8-KLeadership ChangesExhibits & Filings

KLA CORP 8-K Report, Executive Changes (Oct 20, 2016)

Filed October 20, 2016For Securities:KLAC

Summary

KLA Corp (KLAC) filed an 8-K on October 20, 2016, to report an amendment to its Executive Severance Plan. The key change is the removal of the tax gross-up provision related to excise taxes on "parachute payments" under Section 4999 of the Internal Revenue Code in the event of a change of control. This amendment aims to align severance payments more closely with the net amount received by the executive after considering potential excise taxes. The amended plan now stipulates that if a severance payment would trigger excise taxes, the payment will be reduced. The reduction will be to the largest portion that avoids the excise tax, or the full payment, whichever results in a greater after-tax amount for the executive.

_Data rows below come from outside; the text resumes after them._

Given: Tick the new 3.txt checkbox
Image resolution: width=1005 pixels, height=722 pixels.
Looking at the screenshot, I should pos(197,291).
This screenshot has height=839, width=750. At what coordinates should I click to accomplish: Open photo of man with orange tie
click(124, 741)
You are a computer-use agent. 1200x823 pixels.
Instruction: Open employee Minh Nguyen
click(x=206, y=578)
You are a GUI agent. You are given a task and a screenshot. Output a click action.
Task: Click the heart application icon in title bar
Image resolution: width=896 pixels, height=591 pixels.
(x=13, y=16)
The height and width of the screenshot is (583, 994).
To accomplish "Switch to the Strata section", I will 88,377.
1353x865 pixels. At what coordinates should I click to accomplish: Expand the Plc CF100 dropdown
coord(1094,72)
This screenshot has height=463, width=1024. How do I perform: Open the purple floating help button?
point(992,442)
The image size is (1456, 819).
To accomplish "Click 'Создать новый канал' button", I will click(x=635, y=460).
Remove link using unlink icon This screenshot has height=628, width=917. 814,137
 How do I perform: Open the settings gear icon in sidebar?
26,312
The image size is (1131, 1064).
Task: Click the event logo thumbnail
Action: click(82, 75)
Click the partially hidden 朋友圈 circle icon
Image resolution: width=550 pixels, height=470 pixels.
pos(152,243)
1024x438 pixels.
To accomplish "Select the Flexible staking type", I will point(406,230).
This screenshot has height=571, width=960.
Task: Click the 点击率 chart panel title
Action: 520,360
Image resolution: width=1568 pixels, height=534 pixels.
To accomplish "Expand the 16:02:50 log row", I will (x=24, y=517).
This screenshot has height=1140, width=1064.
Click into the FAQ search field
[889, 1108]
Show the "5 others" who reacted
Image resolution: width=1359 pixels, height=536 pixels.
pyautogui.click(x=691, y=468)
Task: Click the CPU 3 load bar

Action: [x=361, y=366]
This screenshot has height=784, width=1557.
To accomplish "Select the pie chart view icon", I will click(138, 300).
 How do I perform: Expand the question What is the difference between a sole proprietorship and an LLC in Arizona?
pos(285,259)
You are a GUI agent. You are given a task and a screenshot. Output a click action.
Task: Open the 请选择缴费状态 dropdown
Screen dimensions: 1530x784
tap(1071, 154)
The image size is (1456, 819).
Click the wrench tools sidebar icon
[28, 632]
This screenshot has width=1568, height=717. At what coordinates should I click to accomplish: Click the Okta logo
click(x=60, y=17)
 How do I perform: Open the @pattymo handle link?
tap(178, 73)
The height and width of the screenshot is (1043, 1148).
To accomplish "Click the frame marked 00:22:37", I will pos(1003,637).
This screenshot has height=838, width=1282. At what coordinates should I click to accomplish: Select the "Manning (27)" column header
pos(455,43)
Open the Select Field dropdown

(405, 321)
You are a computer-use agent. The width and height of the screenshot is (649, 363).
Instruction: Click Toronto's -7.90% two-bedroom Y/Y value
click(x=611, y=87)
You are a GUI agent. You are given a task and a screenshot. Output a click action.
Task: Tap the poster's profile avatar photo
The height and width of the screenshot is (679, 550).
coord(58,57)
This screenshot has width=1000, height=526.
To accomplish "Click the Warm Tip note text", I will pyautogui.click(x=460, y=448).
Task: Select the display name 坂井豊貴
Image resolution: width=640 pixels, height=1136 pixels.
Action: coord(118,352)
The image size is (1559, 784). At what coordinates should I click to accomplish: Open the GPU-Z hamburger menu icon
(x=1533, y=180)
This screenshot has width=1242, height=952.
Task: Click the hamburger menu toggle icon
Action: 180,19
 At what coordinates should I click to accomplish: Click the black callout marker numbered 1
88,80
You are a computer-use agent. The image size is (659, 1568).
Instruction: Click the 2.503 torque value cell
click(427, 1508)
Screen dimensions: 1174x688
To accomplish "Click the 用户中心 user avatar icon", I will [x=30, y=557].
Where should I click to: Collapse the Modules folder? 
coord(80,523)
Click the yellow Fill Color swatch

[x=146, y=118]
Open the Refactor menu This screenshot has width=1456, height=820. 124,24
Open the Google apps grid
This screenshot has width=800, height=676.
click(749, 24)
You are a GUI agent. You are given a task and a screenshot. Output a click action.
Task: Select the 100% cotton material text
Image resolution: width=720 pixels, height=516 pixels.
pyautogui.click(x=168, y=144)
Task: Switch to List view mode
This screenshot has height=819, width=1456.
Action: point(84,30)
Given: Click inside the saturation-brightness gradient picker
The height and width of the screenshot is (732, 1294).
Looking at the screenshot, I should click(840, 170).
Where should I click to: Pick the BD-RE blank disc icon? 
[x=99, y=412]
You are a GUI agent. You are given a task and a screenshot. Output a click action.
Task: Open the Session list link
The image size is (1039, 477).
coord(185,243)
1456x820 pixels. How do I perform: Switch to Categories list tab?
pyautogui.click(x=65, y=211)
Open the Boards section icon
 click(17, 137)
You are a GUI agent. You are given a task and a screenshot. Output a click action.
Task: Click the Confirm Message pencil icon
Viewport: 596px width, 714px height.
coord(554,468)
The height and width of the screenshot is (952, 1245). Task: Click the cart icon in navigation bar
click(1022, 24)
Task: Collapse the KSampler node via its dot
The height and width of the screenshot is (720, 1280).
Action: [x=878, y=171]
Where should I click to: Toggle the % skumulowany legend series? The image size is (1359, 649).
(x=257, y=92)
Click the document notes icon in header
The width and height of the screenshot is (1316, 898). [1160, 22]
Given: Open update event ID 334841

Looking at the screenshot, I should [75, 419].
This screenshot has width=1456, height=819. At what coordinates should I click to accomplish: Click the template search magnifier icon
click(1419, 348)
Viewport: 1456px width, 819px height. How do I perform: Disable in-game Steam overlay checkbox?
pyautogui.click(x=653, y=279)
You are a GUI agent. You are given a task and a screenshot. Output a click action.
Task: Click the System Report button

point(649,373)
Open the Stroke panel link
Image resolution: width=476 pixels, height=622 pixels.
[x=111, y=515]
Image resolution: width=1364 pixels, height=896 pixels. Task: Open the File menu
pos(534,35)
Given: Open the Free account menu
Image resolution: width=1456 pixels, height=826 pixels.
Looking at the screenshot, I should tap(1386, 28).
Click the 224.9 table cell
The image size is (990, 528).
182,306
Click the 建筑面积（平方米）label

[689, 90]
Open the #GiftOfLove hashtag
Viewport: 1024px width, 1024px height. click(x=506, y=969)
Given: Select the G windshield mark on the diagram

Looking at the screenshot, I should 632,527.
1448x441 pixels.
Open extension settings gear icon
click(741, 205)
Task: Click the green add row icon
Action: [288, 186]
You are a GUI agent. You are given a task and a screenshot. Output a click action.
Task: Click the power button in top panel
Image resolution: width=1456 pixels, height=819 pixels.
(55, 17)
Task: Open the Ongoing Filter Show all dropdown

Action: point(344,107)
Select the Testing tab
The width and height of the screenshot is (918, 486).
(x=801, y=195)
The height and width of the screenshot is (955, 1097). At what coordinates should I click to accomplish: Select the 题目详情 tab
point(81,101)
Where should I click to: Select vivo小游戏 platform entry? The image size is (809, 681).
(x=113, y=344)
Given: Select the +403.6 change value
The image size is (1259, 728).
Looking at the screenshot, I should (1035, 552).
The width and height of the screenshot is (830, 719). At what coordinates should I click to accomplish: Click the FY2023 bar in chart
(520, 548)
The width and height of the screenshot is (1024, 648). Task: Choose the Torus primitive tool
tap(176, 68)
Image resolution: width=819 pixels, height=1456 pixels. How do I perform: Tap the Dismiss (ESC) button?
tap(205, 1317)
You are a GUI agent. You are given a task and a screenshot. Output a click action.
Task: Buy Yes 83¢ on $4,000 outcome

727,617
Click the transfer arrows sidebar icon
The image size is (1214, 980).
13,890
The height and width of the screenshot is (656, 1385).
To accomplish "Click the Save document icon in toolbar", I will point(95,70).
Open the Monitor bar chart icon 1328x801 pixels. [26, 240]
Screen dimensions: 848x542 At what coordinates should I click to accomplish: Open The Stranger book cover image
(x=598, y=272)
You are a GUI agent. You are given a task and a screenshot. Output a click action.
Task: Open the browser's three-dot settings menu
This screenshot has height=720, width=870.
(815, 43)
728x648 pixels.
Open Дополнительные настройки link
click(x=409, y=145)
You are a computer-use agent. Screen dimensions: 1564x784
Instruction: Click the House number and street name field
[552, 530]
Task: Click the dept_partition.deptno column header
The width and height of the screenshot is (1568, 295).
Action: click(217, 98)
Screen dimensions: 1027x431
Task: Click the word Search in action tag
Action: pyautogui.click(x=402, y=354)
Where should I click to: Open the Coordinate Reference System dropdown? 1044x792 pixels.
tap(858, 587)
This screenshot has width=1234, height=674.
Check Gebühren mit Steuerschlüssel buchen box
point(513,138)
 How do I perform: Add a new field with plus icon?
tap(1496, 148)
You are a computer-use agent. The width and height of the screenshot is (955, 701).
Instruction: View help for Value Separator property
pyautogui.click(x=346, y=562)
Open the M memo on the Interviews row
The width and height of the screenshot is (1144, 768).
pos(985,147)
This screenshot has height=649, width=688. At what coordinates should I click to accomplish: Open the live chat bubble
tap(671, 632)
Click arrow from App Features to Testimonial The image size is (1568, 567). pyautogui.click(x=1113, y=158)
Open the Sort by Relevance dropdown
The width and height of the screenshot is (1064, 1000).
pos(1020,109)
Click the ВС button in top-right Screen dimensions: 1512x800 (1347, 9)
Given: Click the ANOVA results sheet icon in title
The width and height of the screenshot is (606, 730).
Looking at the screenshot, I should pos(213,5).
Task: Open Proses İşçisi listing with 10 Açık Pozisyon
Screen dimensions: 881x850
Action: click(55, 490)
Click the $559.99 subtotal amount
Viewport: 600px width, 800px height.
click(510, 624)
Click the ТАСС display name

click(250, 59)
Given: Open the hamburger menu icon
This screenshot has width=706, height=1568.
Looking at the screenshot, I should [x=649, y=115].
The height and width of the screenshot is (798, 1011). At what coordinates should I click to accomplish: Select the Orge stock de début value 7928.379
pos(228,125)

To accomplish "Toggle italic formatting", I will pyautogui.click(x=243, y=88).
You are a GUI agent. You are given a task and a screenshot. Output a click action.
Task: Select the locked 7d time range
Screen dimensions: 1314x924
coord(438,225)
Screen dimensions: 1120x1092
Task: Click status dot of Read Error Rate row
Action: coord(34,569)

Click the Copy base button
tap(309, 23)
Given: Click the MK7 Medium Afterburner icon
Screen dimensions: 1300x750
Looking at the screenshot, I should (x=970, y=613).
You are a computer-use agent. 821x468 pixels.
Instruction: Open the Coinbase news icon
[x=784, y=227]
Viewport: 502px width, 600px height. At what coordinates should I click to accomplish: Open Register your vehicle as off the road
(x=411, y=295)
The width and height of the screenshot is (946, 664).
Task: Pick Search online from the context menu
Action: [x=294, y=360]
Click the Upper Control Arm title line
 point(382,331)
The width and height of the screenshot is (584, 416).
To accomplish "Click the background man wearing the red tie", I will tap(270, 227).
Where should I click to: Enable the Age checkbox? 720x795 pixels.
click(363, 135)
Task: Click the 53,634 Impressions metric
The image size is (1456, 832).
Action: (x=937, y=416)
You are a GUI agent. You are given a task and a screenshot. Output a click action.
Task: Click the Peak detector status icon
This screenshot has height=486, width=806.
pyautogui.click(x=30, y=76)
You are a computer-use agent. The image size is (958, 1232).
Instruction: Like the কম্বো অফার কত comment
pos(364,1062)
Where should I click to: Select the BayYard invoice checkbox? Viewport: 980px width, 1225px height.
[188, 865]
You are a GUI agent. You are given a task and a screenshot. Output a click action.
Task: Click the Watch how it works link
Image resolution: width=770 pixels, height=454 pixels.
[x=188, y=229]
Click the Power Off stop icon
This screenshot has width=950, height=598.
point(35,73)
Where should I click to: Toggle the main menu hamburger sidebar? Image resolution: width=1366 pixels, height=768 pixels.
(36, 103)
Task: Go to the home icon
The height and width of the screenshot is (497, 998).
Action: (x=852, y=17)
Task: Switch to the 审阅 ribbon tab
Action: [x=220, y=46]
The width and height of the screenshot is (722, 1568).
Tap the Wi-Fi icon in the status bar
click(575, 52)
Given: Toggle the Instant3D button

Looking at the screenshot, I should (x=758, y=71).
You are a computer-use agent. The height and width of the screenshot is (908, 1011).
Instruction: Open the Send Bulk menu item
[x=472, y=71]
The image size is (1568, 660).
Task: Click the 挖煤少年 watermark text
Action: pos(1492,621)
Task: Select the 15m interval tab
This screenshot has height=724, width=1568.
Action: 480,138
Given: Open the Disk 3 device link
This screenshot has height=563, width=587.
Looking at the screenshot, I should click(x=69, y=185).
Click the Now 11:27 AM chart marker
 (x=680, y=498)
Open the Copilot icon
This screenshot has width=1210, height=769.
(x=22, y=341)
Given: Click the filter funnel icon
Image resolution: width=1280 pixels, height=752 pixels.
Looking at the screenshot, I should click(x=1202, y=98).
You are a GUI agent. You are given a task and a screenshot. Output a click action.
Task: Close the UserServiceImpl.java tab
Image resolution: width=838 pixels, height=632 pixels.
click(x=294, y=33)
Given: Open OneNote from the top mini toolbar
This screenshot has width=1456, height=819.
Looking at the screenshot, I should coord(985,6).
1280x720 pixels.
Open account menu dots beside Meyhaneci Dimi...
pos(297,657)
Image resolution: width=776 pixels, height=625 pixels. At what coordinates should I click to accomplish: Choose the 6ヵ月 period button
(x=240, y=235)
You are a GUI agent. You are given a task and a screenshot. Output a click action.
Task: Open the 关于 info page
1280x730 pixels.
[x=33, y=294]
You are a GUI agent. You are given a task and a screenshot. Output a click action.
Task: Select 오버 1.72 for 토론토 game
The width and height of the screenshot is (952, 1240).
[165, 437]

It's important to note that Richard P. Wallace, the CEO, is the sole participant in this plan, making this a focused adjustment impacting the company's top executive.

Key Highlights

  • 1KLA Corp amended its Executive Severance Plan, effective October 19, 2016.
  • 2The primary amendment removes the tax gross-up for excise taxes related to "parachute payments" (Section 4999 of the IRC).
  • 3Severance payments that would be subject to excise taxes will now be reduced.
  • 4The reduction aims to ensure the executive receives the greater after-tax amount, either by avoiding the excise tax or by paying it if the net amount is higher.
  • 5The CEO, Richard P. Wallace, is the only executive covered by this plan.
  • 6The amended and restated plan is filed as an exhibit to the 8-K.